(AP) -- With just minutes to go until deadline, the coders sit furiously typing, putting the finishing touches on their website. Brett Martin turns to his computer - the PowerPoint slides are almost done.
On the couch, a tiny dog buries his head into a blanket and shuts its eyes.
"Spanky's the only one who got to sleep," Martin says.
This group of nine entrepreneur hopefuls started less than two days ago with just an idea: an online planning and finance tool for small businesses called ProphetMargin. Now they have the website design, a business plan and a working database. And by the end of the evening, they'll have a formal mentor and a meeting planned with investors.
Such is the pace of Startup Weekend, one of the final events of New York's Internet Week, which is ending Monday. Participants in the 48-hour marathon came in alone with an idea and left with like-minded partners and a fledgling business.
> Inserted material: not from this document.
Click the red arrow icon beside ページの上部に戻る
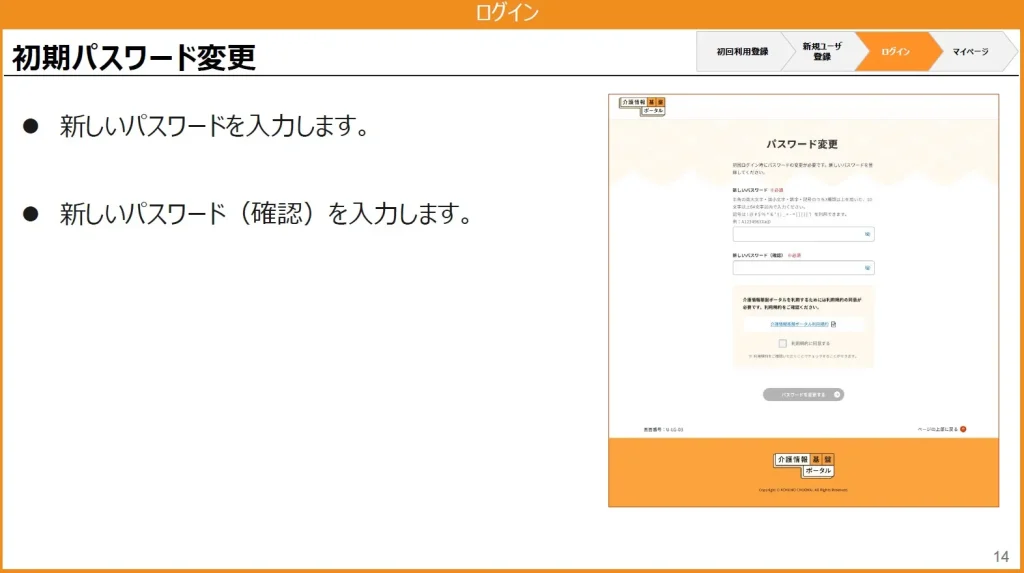1024x573 pixels. pos(963,429)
"It's a testament to how much people can get done when they're working on something they're really excited about," Martin said Monday, reflecting on his team's accomplishments over the weekend. "I met great people and had a great time and hopefully we'll get some funding."
ProphetMargin was one of 18 projects pitched Sunday night in the weekend's final presentations. Other groups offered up plans for an app that would give users information about other people around them in public, a website to connect users with friends who need housesitters, an app allowing people to track the beers they drink, and an Internet platform to help adult entertainers build their brands.
The projects started as 60-second pitches Friday night. The 145 participants evaluated 57 suggestions and formed teams around the best ideas. Then they all got to work.
Usually, "you couldn't create something like this without spending thousands of dollars," Rob Steir marveled, looking around at his ProphetMargin teammates as they pushed through the final stretch. "We wouldn't even know each other - we don't know each other."
Most teams gathered together people with varying specialties.
The group creating Data Dough - a service to help people sell their personal information to advertisers - included two software engineers, a graphic-design student, a computer-network manager, a Harvard Law School student, a new-media journalist and one person with a finance background.
In the end, the group's work won it a prize - a mentorship from Noiz Ivy, an organization that supports entrepreneurs. Score.ly - a platform that would allow users to display verified personal and professional achievements - and ProphetMargin won the same prize. A group creating a platform to help publishers market-test novels won a free month of shared working space.
And a representative from AOL Ventures said the company would meet with three groups and fund one of them. The details of the deal were to be worked out later. The finalists were Score.ly, ProphetMargin and Deal Over Here - an app allowing people to buy unsold tickets just minutes before an event begins.
Even for the participants who leave with no prizes or investment prospects, the weekend can provide an opportunity to jump into a project full-throttle and test out potential partners for future endeavors, said Peter Chislett, a startup veteran who has provided mentoring to previous participants and who now helps run New Work City, a shared Manhattan workspace. Creating a startup can be an intimate experience that it's better not to attempt with an utter stranger, he said.
"Your partners, they are your most important relationships for as long as you're together," he said. "You have to get along and you have to be able to trust them like they're part of your family - without all that baggage."
It's a trial run that's been shared by more than 500 teams at more than 100 startup weekends around the world over the last three years. Startup Weekend - itself a non-profit startup run by three directors and a handful of volunteer facilitators - has gathered would-be entrepreneurs in cities from Copenhagen to Istanbul. It's funded by a combination of sponsorships and entry fees. Participants usually pay less than $100 each.
There's no guaranteeing that any of the projects will live on beyond the weekend.
But Kyle Kelly, a wealth management product manager who joined a team launching a children's language learning platform, said the experience gave him the opportunity to try on a number of different hats - and collaborate with others.
"The best ideas are generated not just by one person," he said. "The best companies are formed with a team."